**Extrait fourni**.
● ● ● ● ● ● ●
Artisanat d'art

Un complément naturel aux meubles

Par Roxana Azimi · Le Journal des Arts

Le 4 octobre 2007 - 1031 mots

Après une forte hausse enregistrée voilà cinq ans, les prix de la céramique des années 1950 tendent à stagner. Les objets de cette période adoptent peu à peu des tons vifs et l’effet « peau d’orange » supplante le craquelé.

Les années 1950 ont fait du potier un artiste à part entière, un homme moderne ouvert aux valeurs picturales comme aux univers formels de son époque, capable de produire des formes pures et dépouillées, inspirées et stimulantes dans l’ordre du sensoriel, du visuel et du tactile. » C’est en ces termes que le marchand Pierre Staudenmeyer décrivait en 2001 la révolution potière des années 1950, dans son livre-jalon aux éditions Norma (1). En jetant les bases d’une histoire, cet ouvrage contribua fortement à la valorisation des céramiques, compléments naturels des meubles dessinés à la même époque par Jean Prouvé ou Charlotte Perriand.

De fait, la redécouverte des potiers de cette décennie a épousé, avec un temps de retard, celle du mobilier. Affaire d’individus, la céramique n’a pas toujours été captée par l’édition, mais s’est parfois fourvoyée dans le mercantilisme. Dans cette décennie, la céramique bascule du baroque-figuratif des années 1940 à des formes plus abstraites inspirées de l’art moderne. Les coloris neutres cèdent la place à des tons vifs, jaune, rouge, orange ou vert. « Dans ces années, il y a une grande innovation au niveau des matières, rappelle le marchand parisien Thomas Fritsch. On connaît depuis longtemps le craquelé, mais d’autres effets comme la peau d’orange font leur apparition. » La figure de Georges Jouve a longtemps éclipsé celle de ses satellites. « Jouve avait parfaitement compris le marketing, souligne Thomas Fritsch.  Il prêtait des œuvres aux fabricants du Faubourg Saint-Antoine qui réalisaient des meubles bas de gamme, et dans le même temps vendait ses céramiques à la galerie Steph Simon. » Mort en 1964, Jouve a aussi une œuvre limitée dans le temps, emblématique de cette décade, mais suffisamment vaste pour nourrir le marché. Ses prix ont observé des pics ces dernières années. En mai 2001, sa fameuse Poule blanche donne le « la » avec l’enchère de 341 000 francs chez Le Mouel et Camard. Un vase sphérique, cédé pour 15 000 francs lors de la vente « Un regard d’Alan » en 1991, se propulse à 60 000 euros en novembre 2002 chez Tajan. L’envolée s’est depuis stabilisée, accusant même parfois un léger fléchissement. Les critères d’appréciation restent un brin dogmatiques. « Certaines formes sont plus prisées que d’autres, convient Thomas Fritsch. Le côté abstraction de Jouve a pris le pas sur les pièces plus figuratives. Le noir reste la couleur la plus recherchée, car elle valorise la forme et s’avère d’une grande neutralité. »
● ● ● ● ● ● ●
**Relevé des données**.

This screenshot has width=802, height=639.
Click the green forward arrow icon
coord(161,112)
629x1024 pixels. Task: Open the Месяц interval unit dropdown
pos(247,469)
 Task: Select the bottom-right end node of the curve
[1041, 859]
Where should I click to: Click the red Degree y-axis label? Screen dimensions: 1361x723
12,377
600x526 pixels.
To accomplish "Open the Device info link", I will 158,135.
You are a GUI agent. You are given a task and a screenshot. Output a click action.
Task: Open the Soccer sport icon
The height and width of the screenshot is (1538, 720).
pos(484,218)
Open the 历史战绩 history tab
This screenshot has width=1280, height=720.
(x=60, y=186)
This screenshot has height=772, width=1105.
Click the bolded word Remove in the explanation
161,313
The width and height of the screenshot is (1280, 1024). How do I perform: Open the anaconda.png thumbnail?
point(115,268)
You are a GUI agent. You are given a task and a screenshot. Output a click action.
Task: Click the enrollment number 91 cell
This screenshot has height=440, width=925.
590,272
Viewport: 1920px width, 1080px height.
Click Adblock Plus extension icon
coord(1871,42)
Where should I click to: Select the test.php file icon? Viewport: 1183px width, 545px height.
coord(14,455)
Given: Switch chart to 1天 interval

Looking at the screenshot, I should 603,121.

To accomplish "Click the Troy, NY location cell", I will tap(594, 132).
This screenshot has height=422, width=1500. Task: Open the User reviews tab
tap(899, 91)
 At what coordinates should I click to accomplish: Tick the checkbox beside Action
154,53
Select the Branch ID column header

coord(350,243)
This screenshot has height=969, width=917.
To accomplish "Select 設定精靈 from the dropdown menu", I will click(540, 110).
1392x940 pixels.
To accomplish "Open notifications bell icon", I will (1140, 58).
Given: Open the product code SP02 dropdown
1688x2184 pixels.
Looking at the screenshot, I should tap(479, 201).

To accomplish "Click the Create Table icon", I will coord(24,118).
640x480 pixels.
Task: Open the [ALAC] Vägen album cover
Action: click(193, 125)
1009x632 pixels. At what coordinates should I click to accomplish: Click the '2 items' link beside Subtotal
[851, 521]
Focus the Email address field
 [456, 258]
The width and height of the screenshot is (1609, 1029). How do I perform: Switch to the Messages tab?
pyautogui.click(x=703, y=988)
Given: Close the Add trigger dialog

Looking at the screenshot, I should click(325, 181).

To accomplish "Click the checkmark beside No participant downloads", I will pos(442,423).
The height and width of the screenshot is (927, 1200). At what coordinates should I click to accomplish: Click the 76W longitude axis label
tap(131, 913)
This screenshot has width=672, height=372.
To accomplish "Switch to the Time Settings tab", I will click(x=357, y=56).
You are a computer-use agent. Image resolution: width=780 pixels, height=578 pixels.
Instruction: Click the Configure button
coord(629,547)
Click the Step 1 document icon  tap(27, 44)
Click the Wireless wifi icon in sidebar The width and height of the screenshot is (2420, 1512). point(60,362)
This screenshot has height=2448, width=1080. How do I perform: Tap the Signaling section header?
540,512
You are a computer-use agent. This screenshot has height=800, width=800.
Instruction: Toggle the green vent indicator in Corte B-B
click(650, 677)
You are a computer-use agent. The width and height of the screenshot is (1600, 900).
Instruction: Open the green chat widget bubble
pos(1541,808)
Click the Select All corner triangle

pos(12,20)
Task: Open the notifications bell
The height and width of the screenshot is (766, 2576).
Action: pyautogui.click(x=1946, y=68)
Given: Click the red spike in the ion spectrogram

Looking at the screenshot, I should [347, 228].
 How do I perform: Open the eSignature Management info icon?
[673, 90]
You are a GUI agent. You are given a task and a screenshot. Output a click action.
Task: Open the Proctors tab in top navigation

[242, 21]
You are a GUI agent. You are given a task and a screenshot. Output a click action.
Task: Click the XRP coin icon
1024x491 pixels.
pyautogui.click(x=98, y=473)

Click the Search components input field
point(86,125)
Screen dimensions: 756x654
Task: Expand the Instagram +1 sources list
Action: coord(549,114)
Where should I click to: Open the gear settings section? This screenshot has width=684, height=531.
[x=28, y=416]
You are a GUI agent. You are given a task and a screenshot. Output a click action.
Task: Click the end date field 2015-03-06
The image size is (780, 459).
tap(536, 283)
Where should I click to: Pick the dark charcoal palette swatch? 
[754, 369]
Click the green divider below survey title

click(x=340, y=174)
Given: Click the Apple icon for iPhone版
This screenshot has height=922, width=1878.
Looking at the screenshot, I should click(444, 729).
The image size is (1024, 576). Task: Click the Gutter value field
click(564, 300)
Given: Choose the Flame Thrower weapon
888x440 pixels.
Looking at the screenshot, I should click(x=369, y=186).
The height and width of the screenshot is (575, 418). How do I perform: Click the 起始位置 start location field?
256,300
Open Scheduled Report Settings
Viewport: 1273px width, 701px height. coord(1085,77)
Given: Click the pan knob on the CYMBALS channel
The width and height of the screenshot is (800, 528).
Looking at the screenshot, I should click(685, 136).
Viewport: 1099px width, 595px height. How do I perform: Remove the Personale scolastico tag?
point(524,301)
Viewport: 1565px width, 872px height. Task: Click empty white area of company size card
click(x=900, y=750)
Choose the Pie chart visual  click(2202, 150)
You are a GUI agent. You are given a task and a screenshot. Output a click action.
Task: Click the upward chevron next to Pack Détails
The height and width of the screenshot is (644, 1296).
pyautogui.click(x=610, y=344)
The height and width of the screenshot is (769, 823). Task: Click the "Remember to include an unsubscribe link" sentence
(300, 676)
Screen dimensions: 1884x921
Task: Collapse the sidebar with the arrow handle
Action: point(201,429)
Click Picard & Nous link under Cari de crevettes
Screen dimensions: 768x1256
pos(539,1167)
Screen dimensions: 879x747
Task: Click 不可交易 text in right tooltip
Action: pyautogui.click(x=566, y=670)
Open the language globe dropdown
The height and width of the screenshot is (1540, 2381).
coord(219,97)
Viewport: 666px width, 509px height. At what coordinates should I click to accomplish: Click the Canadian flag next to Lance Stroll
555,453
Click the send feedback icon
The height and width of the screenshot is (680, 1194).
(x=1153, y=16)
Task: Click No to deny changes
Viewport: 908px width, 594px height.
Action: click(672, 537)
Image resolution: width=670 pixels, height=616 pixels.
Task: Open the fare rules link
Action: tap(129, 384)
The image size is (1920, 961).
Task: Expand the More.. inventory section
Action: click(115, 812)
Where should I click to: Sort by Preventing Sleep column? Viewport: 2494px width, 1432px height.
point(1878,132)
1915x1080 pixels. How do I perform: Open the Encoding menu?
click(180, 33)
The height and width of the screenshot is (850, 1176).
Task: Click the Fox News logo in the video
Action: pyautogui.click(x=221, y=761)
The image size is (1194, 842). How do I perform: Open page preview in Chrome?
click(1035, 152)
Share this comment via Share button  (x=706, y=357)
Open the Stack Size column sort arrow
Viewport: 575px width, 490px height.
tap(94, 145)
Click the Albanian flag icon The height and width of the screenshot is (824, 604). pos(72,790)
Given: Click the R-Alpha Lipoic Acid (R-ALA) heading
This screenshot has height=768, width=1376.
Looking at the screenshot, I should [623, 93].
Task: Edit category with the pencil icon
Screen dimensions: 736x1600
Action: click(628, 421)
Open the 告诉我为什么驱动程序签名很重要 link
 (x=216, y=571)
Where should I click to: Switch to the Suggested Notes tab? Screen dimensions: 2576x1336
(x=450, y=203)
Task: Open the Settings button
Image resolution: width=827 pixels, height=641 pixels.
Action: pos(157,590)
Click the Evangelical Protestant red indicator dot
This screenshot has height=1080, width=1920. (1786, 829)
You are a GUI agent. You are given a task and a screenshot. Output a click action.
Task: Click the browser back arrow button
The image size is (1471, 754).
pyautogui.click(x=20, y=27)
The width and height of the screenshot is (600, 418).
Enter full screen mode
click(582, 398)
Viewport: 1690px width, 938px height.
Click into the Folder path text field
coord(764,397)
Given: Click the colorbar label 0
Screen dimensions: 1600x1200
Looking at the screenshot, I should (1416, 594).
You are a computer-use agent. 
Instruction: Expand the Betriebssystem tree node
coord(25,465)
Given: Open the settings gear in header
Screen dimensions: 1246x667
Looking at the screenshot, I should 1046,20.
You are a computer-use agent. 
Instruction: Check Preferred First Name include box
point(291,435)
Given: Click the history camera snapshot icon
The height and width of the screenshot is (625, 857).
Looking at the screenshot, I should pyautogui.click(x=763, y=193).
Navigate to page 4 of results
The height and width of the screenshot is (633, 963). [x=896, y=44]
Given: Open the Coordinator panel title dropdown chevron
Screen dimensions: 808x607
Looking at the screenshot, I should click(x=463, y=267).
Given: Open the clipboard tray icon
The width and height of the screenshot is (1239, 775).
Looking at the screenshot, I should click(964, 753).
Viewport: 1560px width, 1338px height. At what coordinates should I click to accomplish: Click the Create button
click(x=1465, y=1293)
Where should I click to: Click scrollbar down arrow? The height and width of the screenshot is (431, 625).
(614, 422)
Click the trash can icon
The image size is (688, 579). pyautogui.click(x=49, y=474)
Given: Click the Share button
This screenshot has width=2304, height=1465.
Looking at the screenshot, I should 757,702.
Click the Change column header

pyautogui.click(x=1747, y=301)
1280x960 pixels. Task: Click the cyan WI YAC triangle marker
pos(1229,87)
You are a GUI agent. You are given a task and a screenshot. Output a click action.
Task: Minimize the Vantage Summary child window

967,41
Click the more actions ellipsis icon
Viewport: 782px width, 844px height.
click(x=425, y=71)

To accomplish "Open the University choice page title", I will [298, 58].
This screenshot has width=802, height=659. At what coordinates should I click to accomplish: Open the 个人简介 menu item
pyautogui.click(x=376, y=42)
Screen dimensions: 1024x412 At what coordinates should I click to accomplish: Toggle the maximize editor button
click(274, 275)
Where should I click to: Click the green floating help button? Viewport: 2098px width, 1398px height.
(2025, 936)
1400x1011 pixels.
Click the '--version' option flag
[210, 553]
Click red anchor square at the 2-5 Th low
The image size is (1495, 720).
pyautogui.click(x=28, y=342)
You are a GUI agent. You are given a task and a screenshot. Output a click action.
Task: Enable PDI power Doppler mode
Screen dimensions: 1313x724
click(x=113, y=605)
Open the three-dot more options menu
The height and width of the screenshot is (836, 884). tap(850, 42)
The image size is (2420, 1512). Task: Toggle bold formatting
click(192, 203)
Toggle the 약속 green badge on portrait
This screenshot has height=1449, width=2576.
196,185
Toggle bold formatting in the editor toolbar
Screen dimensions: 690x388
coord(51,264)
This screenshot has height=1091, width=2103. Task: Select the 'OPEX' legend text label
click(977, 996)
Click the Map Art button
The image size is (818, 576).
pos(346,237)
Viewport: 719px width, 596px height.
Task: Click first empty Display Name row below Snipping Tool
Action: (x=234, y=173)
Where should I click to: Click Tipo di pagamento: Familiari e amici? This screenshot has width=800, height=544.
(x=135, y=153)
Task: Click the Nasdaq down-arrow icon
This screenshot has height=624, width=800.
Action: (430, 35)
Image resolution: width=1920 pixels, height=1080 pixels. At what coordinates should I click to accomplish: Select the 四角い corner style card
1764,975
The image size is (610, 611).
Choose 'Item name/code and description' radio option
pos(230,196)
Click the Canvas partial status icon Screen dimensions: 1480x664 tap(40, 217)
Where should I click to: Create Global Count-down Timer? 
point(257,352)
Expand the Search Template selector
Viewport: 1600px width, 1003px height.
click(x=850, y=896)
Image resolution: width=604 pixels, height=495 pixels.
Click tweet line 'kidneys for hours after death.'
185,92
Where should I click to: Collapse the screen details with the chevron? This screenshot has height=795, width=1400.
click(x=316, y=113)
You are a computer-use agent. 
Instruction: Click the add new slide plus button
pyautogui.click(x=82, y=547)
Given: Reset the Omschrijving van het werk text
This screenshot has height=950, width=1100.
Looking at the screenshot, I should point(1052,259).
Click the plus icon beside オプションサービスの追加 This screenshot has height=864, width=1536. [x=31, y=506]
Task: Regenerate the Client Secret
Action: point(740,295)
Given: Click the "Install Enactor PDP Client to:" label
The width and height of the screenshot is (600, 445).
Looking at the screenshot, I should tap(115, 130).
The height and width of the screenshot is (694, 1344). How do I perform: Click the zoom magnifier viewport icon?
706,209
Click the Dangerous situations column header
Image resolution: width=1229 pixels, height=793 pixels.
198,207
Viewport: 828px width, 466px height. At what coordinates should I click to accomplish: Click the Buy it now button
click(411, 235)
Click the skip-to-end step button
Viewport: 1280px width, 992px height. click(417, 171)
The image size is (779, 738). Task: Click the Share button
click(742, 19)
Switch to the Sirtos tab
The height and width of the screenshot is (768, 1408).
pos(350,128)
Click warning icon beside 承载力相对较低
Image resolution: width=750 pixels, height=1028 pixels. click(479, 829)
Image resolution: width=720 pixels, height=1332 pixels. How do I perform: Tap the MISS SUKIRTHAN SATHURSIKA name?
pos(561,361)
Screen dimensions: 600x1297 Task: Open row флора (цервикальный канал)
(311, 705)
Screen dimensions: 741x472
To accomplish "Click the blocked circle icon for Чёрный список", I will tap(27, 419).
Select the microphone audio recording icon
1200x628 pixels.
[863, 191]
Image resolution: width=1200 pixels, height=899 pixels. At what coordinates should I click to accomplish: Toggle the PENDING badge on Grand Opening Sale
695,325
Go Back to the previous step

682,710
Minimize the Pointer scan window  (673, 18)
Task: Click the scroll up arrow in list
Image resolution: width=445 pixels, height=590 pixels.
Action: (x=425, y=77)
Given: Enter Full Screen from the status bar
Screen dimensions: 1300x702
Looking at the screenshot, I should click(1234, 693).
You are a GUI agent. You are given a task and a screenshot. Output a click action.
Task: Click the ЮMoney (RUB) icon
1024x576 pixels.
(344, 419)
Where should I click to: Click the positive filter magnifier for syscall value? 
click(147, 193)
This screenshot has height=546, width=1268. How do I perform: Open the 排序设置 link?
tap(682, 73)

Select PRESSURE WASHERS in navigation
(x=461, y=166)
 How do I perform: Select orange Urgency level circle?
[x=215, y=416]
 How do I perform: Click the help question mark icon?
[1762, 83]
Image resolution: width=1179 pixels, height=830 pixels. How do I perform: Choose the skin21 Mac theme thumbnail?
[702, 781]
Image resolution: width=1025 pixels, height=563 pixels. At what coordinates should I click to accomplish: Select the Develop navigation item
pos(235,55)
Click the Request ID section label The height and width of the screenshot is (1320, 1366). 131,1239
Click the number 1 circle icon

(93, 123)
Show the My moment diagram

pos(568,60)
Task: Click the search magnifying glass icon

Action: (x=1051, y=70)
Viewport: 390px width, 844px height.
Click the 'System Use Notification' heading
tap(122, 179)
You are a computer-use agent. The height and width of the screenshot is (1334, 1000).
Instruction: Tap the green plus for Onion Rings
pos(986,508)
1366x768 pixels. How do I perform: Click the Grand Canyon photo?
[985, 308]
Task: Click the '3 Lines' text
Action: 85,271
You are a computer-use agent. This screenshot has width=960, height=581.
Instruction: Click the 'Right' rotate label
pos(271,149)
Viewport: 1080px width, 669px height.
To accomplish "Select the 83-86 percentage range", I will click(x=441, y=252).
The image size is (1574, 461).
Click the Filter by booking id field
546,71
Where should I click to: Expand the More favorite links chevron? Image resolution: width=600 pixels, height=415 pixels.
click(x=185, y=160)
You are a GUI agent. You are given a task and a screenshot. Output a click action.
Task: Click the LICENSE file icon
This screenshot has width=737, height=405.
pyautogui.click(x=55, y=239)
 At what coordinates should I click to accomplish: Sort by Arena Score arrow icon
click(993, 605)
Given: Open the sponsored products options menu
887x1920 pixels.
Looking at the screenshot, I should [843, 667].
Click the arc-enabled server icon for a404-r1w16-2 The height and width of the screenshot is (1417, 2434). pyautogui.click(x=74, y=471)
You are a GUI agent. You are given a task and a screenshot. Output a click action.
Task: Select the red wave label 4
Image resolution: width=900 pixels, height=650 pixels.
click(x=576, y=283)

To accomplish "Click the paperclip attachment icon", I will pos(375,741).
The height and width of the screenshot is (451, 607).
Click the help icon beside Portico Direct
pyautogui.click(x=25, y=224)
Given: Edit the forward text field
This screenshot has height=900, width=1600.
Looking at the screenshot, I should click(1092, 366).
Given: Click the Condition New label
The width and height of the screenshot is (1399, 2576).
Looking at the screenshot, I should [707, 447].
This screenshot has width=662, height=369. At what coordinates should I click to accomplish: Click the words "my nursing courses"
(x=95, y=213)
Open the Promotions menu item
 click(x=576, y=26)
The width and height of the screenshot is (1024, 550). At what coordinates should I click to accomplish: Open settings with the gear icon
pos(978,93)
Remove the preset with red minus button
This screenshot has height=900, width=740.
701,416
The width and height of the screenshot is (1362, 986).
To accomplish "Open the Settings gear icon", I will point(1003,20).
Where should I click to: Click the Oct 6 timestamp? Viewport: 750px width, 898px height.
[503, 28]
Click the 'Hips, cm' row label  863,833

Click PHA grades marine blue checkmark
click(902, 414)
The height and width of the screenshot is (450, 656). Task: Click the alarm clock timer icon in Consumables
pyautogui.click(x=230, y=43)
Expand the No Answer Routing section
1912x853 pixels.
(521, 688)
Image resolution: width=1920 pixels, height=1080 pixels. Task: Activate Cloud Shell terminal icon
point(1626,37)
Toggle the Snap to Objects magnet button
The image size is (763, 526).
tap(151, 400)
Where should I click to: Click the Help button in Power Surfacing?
● ● ● ● ● ● ●
**Consignes à suivre**.
A - D'après l'article sur la céramique des années 1950, en quelle année Georges Jouve est-il mort ?
B - Poursuivez l'article sur la céramique des années 1950 en reprenant juste après sa dernière phrase.
Les enregistrements forment un matériau distinct de l'article.

**Réponses par consigne**.
A - En 1964.

B -
Créateurs sortant du lot
Même si le rayonnement de Jouve a occulté d’autres créateurs, ces derniers commencent à sortir du rang. « Le marché ayant besoin de se réalimenter, les gens recherchent les créations d’André Borderie et Pierre Székely dont on ne parlait pas encore voilà trois ans », remarque le spécialiste Jean-Marcel Camard. De même, Pol Chambost a bénéficié d’une exposition en septembre 2006 à la galerie Thomas Fritsch et de la publication simultanée d’une copieuse monographie. Tout autant que le contraste des couleurs comme le noir et le jaune anis, ce céramiste affectionne les oppositions de matières entre l’émail brillant et mat ou la matière satinée et grumeleuse en peau d’agrume. Bien qu’il ait collaboré avec des décorateurs célèbres comme Jean Royère, et qu’une de ses céramiques se soit même invitée dans le film Mon Oncle de Jacques Tati, ses prix s’avèrent encore raisonnables, entre 1 000 et 15 000 euros.

Une grande majorité de céramistes peinent toutefois à s’imposer malgré leur qualité. Ainsi l’apparente simplicité de Mado Jolain trahit une grande humilité. Influencée par les cultures orientales, Francine Del Pierre portait la technique à son plus haut degré d’excellence. Le regard devrait aussi se porter sur Denyse Gatard, sœur de Georges Jouve, dont Tajan propose le 20 novembre un pied de lampe au fût aplati pour l’estimation de 5 000 à 7 000 euros. Celle-ci s’inspire clairement des créations de son frère, en usant souvent de couleurs douces comme le vert anis. Mais dans le lot des créateurs encore tapis dans l’ombre, certains n’ont qu’une petite production, comme François Raty, d’autres quelques traits de génie bien trop fugaces.

La hausse des prix amorcée voilà cinq ans semble d’ailleurs s’éreinter. Certes, certains décorateurs entretiennent le marché en achetant depuis trois ans des ensembles de petites pièces en bloc. Mais parallèlement, certaines cotes ont pris du plomb dans l’aile, à l’image de Madoura, dont les jolis modèles stagnent actuellement de 1 000 à 1 500 euros. Accessoire et accessible, la céramique aurait-elle mangé son pain blanc ?

(1) La Céramique française des années 50, 320 p., 68,60 euros.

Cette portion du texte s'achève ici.